В первый раз почувствовав у себя на шее его ласково, будто успокаивающе гладящую руку, Паулюс опешил и остановился. Он попытался рассмотреть светлые глаза напротив, но темнота полностью их скрыла, оставив только по россыпи сверкающих песочных звёздочек. Паулюс с осторожностью поцеловал его снова и почувствовал, что поцелуй как будто бы взаимен... И ещё через несколько секунд оказалось, что это не счастливая ошибка. И что руки Рокоссовского, безумно сильные и мощные, обнимают аккуратно и, будто заранее извиняясь, скользят по спине... Это было слишком. Слишком сладко пахла черёмуха с пола, Паулюс в очередной раз перенасытился ароматом, голова закружилась и он, сам не проследив своего движения, совсем перебрался на Рокоссовского, обняв его коленями и руками и обессилено уронив голову на его плечо. Но и эта пауза была недолгой.
Паулюс услышал и сквозь крепко запертые ресницы увидел, как позади разгорается свет. Второе действие закончилось, антракт. Пестрящие аплодисменты долго не стихали. Отчего-то замёрзнув, Паулюс всё ближе жался к Рокоссовскому и не желал его отпускать. Момент опустошающей торопливости и болезненной страсти прошёл вместе с темнотой. Паулюс боялся отстраниться, понимая, что из деликатности Костя его не отталкивает, но стоит отпустить его, он уйдёт, ведь это так очевидно, а то, что произошло только что, и так безгранично много... Ведь от Рокоссовского пахнет дымом, медью, черемшой и чем-то новым... Впрочем нет, иллюзии. Погибающая черёмуха всё забивает... Только бы не говорить, только бы не расставаться, ведь если расстанутся, то это точно навсегда, в этом Паулюс был уверен, а его огромное чувство привязанности и любви выхолаживало его изнутри так сильно, что толкало всё ближе к источнику ценного тепла, крича не давать ему уйти.
- Что же за ужасный поступок, Костенька? - Паулюс произнёс это едва слышно, оторвавшись от плеча и медленно гладя губами край его уха. Сразу после пришлось покорно послушаться и, низко опустив лицо и внешне успокоившись, слезть с него и сесть обратно на стул рядом. Но с одним Паулюс не смог справиться. Увидев его руку, он поймал её, поднял и костяшками пальцев, испещрённых узорами мелких старых шрамов, прижал к губам. Так было намного легче. И смотреть на него и слышать его голос, потому что и то и другое было невыносимо. Невыносимо много, неохватно...

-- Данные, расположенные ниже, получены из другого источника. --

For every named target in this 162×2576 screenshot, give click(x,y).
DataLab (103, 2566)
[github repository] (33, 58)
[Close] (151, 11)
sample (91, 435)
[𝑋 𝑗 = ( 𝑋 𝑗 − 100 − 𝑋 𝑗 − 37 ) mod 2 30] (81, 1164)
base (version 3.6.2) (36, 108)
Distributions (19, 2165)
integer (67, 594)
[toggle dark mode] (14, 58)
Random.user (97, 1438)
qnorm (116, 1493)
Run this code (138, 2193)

Рокоссовскому так сразу успокоиться не удалось, он выглядел как захворавший грузный голубь, только что свалившийся с угретого карниза. Паулюс мог засчитать это на свой счёт и потому был даже чуточку доволен, что добавляло ему уверенности. Рокоссовский срывающейся свободной рукой расстёгивал верхние пуговицы на кителе, как выяснилось при свете, он был в форме, правда медалей на нём было совсем мало, только пара значков. Паулюс видел, что он дышит неспокойно и как крупно расширены в светло-голубых глазах его зрачки. Паулюс понимал в тот момент, что отдал бы всё на свете, чтобы увидеть что-то подобное. И вот, он видел это прямо сейчас. Та простая, совершенно, казалось бы, нереальная мысль, что он может быть желаем и достаточно хорош для Рокоссовского, в голове укладываться не собиралась, но в то же время озаряла всё нежным самодовольным сиянием.

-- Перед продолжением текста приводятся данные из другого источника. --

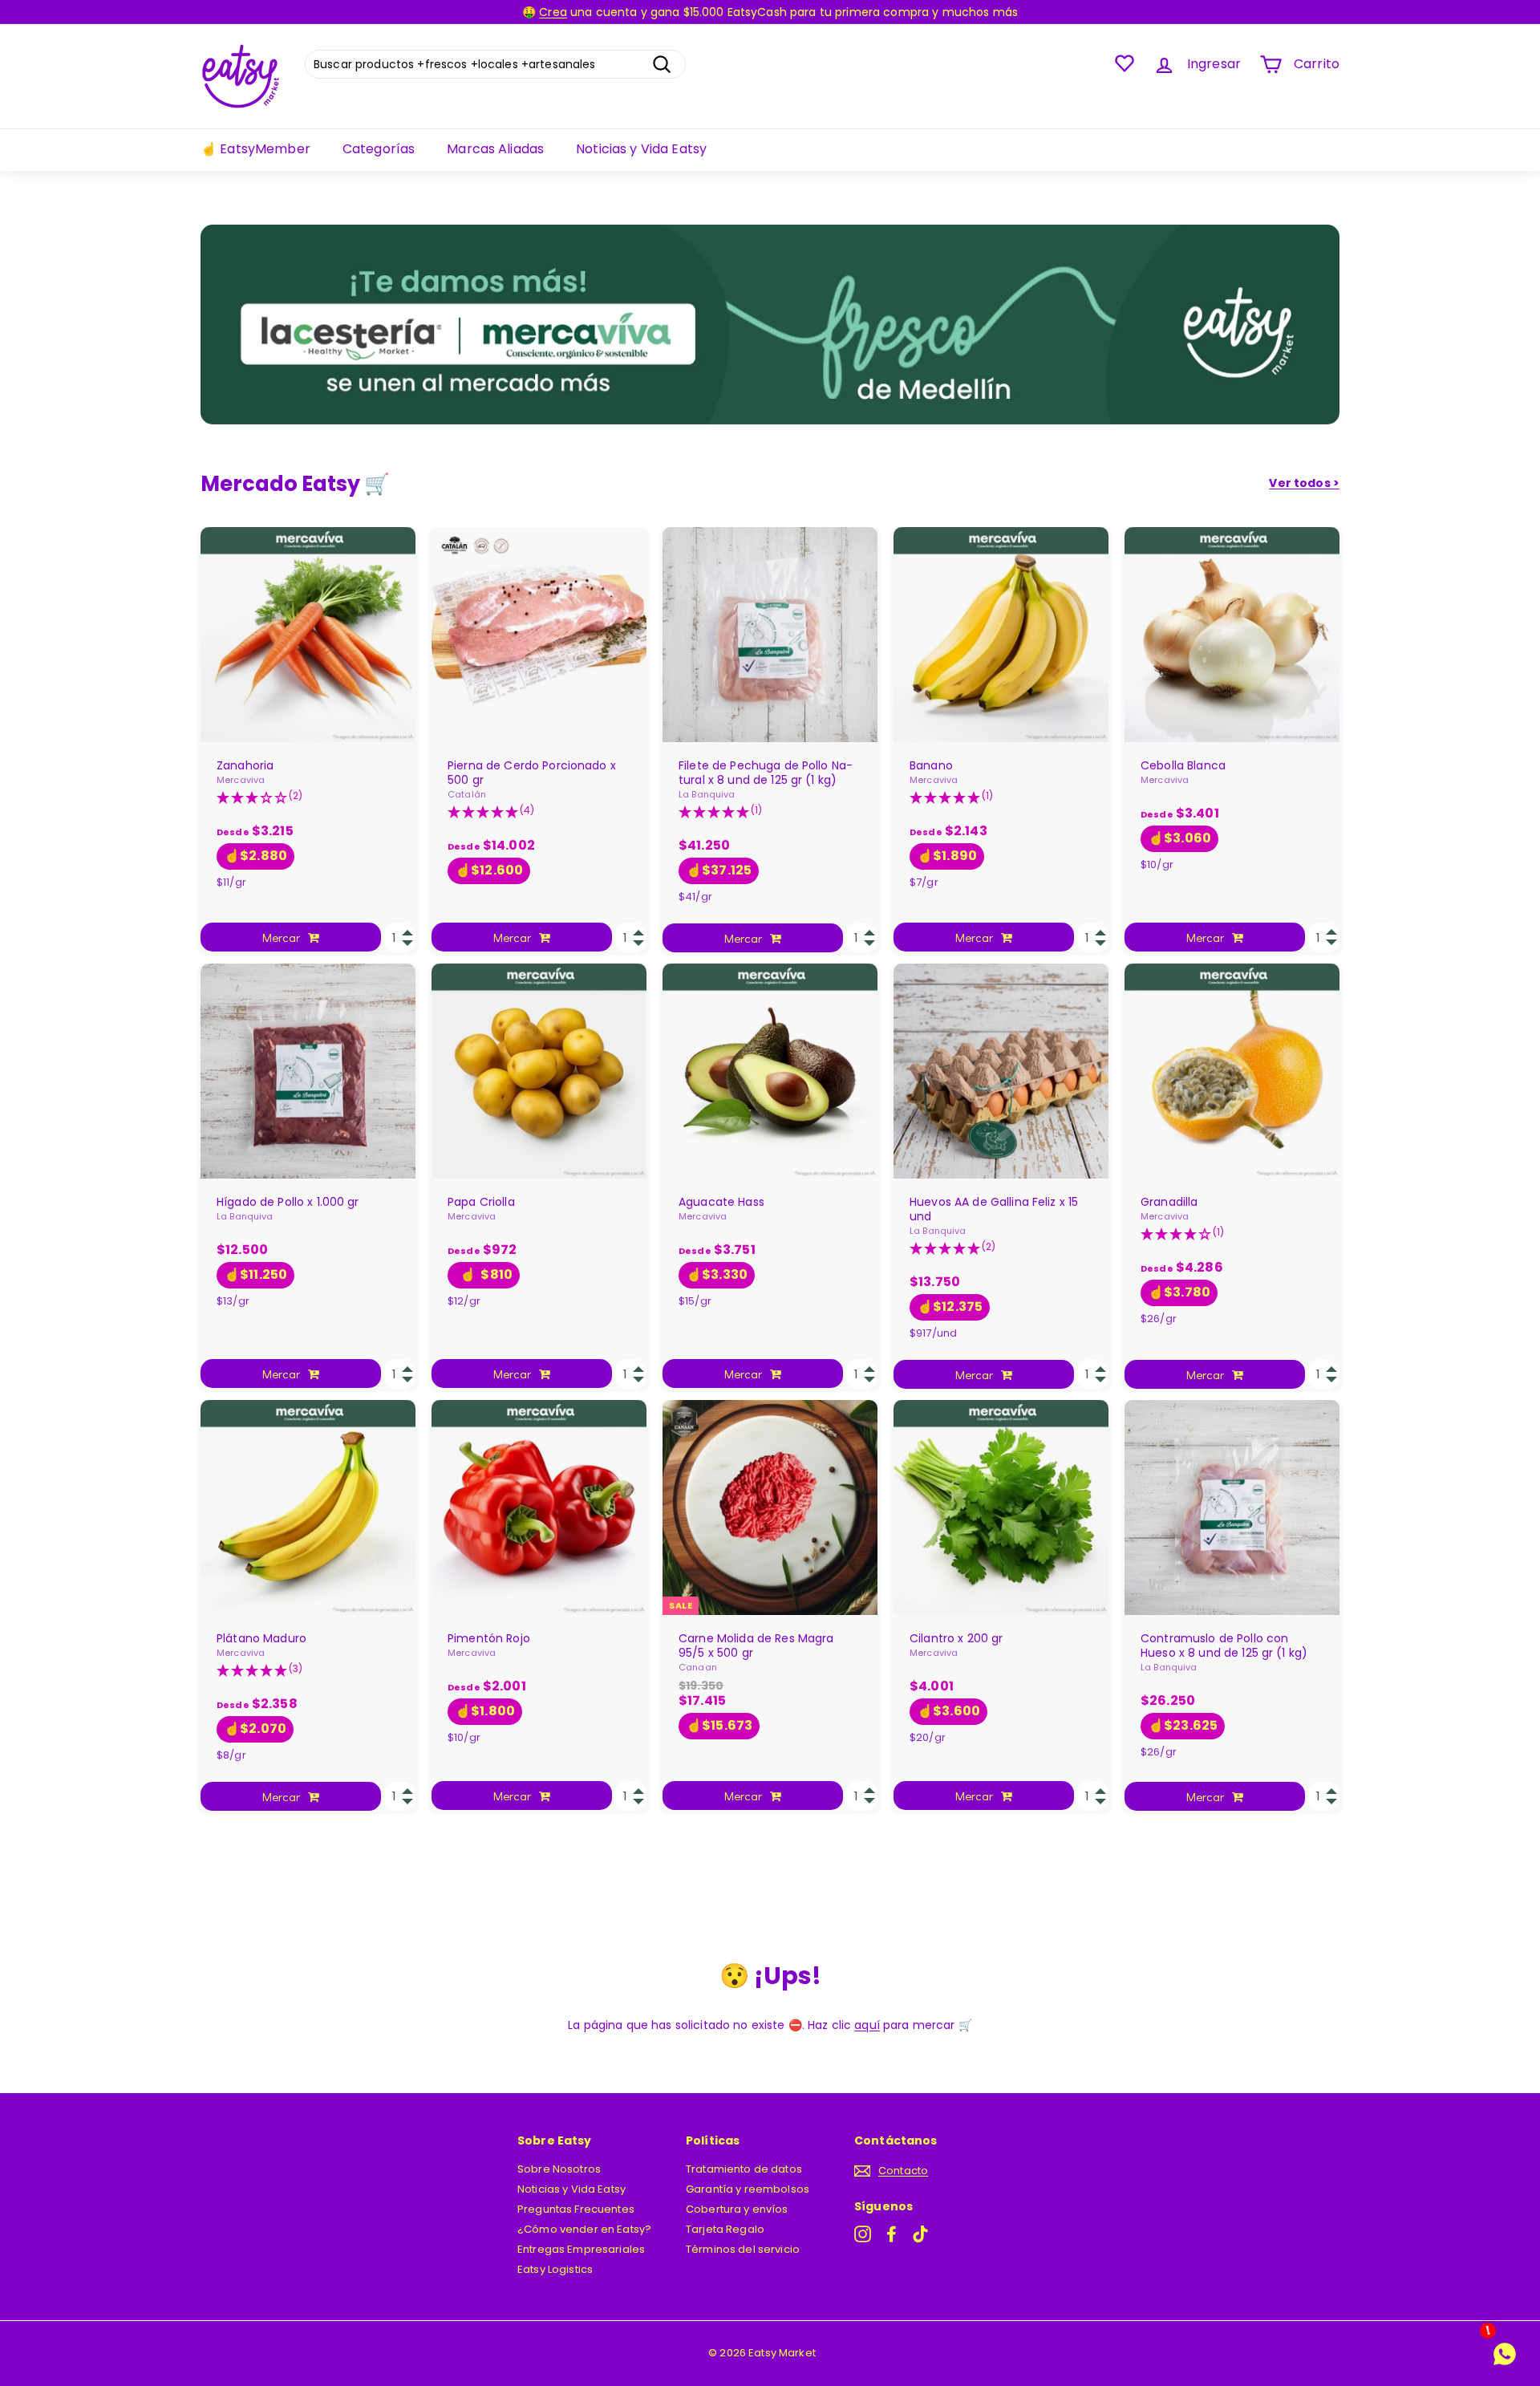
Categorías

Но нет, это невозможно... Невозможно, как если бы звёзды попадали с небес и переполнили лужи созвездиями... Но, с другой стороны, почему нет? Разве не клялись Паулюсу сотни взглядов, что он красив, породист, высок, статен, изящен и благороден? Разве не выдумывали Паулюсу сослуживцы большое количество разных кличек, обожающих, любующихся, подшучивающих над его идеальным видом и дисциплинированной выправкой, почти неприличных и тем самым дающим повод для раздражения и мимолётной гордости? Разве не влюбилась в него, практически безродного и бедного, румынская аристократка королевских кровей? Да, но нет, нет, это всё было давно, до плена, а теперь уж что? Столько горестных лет, тревоги, аллергия, дизентерия, депрессия... Правда, последних трёх спутников, казалось, в этот момент не было рядом. А где-то впереди, в почерневших белорусским огнём глазах Рокоссовского Паулюс мог мельком увидеть в отражении себя и своё лицо. Свой немного встрёпанный, встревоженный и растерянный вид, увядающее, но от этого ставшее лишь трепетней и беззащитней очарование и застывшую на перепутье готовность в последний раз броситься туда, куда только укажут любимые глаза, а это в сумме, наверное, дорогого стоит.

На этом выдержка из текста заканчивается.